Ron;
Thanks for your thoughts. And thanks to those who emailed me privately to point out that I misspelled the bride's name!! (Blush) It's been fixed.
I'd love for you to see what people actually purchase -- this layout is very representative of the variey of images in my wedding albums. I shoot, the bride and groom send me a list of images to include in the book, and I design the book, using either Montage (Art Leather) for a traditional matted book, or Photoshop, to create page collages that are printed out and bound by various methods. The largest book I have done was actually a three volume set, with each book about 40 pages (sides) and a total of over 200 seperate images. The final bill was more than $2000 over the original contract, with no hard sell from me whatsoever. I just take pictures I like, give them a CD and a set of plain paper inkjet index sheets (12 images per page), and they tell me which ones they want. Everything is priced a la carte, with enough for a basic album included in the contract. Anything over that is additional, on a print by print, page by page basis. Sometimes I just shake my head -- I love doing the still life stuff, and it's so much fun that couples include them in their books, often featured more prominently than some of the portraits.

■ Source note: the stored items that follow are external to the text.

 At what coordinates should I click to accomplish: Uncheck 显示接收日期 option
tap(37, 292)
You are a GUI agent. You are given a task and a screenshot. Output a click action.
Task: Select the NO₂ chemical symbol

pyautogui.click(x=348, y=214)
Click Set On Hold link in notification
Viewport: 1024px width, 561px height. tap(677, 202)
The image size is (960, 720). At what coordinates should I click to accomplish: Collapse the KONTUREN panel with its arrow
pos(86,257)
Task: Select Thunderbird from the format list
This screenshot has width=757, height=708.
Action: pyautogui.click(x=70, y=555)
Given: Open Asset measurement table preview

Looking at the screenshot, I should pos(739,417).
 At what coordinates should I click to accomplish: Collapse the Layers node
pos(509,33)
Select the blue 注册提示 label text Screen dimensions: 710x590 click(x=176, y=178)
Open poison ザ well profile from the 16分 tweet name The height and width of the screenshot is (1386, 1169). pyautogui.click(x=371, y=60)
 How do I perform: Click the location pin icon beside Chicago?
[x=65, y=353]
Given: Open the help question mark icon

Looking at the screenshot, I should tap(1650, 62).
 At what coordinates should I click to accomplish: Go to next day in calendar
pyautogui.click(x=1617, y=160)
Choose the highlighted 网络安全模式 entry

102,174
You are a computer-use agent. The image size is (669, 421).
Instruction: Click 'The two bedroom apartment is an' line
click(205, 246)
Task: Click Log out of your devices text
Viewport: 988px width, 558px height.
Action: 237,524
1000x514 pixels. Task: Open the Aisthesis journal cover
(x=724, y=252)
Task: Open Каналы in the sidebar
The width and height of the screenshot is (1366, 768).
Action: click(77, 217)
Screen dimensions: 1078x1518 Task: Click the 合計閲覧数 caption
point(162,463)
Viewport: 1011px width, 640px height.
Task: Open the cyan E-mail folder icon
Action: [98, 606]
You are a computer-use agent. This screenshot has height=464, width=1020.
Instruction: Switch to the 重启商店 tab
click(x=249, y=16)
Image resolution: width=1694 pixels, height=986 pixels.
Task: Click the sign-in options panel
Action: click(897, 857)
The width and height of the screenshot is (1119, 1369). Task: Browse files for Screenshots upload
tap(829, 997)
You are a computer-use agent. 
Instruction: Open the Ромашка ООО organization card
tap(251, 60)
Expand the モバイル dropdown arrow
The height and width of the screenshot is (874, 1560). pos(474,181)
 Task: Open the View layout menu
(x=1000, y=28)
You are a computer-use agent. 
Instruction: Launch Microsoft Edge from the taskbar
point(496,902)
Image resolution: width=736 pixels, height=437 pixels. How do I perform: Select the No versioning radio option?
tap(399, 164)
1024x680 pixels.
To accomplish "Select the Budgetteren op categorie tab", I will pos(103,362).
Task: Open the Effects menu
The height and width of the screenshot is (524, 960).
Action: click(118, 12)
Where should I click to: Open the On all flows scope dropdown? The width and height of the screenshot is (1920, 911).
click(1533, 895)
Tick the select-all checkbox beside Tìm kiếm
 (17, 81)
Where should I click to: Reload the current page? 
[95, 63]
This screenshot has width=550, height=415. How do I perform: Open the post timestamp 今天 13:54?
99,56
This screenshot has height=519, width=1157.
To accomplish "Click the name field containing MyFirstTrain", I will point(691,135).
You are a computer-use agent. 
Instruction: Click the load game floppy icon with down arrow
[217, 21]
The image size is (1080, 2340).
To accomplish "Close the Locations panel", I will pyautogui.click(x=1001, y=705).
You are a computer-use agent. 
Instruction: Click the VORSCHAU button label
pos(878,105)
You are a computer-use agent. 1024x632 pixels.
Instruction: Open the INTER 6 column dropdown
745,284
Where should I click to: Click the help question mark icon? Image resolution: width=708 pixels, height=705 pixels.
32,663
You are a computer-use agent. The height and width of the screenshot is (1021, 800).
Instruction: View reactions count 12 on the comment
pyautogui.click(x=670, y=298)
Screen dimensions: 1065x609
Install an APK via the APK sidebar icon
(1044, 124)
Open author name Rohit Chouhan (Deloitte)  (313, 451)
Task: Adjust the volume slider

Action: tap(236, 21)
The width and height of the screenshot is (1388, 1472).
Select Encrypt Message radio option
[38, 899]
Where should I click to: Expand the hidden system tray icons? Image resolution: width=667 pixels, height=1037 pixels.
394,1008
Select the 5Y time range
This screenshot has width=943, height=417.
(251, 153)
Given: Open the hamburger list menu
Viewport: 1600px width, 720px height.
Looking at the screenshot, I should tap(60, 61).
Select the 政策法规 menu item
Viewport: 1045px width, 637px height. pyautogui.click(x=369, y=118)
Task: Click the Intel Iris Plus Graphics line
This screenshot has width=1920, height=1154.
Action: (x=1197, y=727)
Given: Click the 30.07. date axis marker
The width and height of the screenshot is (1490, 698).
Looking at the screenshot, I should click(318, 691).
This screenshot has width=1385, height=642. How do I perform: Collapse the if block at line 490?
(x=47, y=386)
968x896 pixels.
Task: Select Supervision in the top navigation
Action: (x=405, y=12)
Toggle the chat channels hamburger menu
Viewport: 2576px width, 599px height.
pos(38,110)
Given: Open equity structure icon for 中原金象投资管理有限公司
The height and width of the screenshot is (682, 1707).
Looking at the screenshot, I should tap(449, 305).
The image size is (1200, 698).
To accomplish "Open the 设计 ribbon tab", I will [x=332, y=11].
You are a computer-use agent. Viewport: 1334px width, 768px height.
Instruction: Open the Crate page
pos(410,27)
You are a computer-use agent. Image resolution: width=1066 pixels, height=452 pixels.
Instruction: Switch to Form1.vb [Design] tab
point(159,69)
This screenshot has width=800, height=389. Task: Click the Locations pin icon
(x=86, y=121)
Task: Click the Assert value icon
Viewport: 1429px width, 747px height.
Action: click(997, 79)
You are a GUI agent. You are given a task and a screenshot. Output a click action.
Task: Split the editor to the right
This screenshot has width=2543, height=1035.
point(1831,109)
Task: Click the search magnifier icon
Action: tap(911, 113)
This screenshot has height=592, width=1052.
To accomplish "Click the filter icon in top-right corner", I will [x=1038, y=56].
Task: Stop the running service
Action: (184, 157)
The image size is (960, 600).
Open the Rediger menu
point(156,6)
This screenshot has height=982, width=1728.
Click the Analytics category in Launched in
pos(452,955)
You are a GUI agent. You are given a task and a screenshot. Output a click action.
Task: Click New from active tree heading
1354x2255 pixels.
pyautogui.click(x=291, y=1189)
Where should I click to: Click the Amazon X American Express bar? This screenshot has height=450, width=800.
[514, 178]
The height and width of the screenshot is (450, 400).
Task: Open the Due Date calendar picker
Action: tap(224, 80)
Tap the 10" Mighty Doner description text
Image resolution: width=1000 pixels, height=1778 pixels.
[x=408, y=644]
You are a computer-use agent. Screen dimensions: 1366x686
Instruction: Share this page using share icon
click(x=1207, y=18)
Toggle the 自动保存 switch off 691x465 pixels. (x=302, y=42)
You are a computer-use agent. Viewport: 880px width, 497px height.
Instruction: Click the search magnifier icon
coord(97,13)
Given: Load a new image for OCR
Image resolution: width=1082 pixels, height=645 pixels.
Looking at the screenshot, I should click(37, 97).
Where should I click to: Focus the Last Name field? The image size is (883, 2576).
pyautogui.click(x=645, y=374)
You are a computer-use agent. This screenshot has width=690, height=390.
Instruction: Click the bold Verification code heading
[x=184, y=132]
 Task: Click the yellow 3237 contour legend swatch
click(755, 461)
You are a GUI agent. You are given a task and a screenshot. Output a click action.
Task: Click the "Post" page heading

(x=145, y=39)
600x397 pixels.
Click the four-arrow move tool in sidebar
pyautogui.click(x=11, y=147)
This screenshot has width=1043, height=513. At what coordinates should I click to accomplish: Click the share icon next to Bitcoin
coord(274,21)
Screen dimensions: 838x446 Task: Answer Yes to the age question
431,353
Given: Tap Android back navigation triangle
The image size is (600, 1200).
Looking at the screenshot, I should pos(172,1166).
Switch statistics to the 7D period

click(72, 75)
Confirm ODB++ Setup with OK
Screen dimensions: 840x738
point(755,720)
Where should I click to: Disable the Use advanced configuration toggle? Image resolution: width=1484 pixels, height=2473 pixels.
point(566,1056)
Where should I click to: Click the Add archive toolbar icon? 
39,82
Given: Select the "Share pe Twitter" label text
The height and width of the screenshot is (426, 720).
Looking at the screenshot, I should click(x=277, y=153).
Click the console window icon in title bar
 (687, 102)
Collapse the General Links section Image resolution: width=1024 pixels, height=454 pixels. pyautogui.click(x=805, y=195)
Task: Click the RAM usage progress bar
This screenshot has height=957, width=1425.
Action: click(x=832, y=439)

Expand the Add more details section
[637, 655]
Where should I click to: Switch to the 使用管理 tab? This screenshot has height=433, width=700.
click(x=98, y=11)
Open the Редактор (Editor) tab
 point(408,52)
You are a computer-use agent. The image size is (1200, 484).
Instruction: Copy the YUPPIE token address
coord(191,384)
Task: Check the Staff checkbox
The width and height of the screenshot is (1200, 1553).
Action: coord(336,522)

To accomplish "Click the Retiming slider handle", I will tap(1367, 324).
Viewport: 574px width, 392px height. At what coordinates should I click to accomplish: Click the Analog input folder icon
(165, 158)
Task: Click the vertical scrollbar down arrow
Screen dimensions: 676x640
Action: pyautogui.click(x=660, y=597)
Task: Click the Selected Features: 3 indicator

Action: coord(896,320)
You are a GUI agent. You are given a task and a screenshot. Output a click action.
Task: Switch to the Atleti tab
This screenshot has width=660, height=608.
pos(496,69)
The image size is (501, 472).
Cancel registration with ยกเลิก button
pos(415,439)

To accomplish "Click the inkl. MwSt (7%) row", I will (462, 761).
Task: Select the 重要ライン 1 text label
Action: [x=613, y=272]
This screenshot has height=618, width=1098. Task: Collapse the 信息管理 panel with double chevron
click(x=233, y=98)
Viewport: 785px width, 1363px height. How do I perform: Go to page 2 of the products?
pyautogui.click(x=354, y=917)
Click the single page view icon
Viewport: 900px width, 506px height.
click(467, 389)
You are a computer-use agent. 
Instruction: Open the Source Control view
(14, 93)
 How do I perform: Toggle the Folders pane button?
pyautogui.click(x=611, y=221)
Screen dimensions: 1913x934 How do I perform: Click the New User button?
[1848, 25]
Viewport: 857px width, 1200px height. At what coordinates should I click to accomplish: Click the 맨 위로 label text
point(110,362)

I try and connect emotionally with brides (and to a lesser extent grooms, but let's get real -- we know who is in charge!). They often put a lot of thought into these decorations, and the "atmosphere" of the event is very important to them. After the wedding that atmosphere dissapears with the leftover coldcuts and cake -- putting it in the "Wedding Storybook" (thank you Gary Fong for that concept) allows them to relive it when they look at the images.
This is also why I ALWAYS try to get a good, artistic (ie., warm fuzzy, artsy fartsy) image or series of images of the back of the wedding dress, while she is wearing it (no jokes about butt shots, please -- use a long lens and no one has to feel uncomfortable). The detail on the back of the dress is the most elaborate of the garment, it is what caught her eye when she saw it in the bridal shop or magazine, it is an important part of the visual impression she chose to give an entire congreagtion as she stood before them, but it is the only part of the dress she can't see while she is wearing it! It goes in the book everytime, and usually as an 8x10 if I am also succesful at getting a mother's, sister's, and/or grandmother's signature hands doing a bustle or fastening a bow. Of course it entirely loses any magic if it is done as a contrivance of the photographer, but that's another discussion.
I have been using the low rez scans that I provide as proofs to do album mockups that are posted on the net for approval, before we actually make the book. Here are a few album layouts (forgive the bad color -- remember these are proofs, from weddings shot on film)that will give you an example of what couples actually choose to purchase. They are selecting these images usually from about 800 or so images that I provide on CD:
http://64.70.137.185/amyandrick2/index.htm http://64.70.137.185/olzak/2/index.htm http://64.70.137.185/joyandscott/index.htm
I shoot it -- they choose it -- I make it -- they buy it. I love my job.
[This message has been edited by Andy Pauquette (edited April 01, 2001).]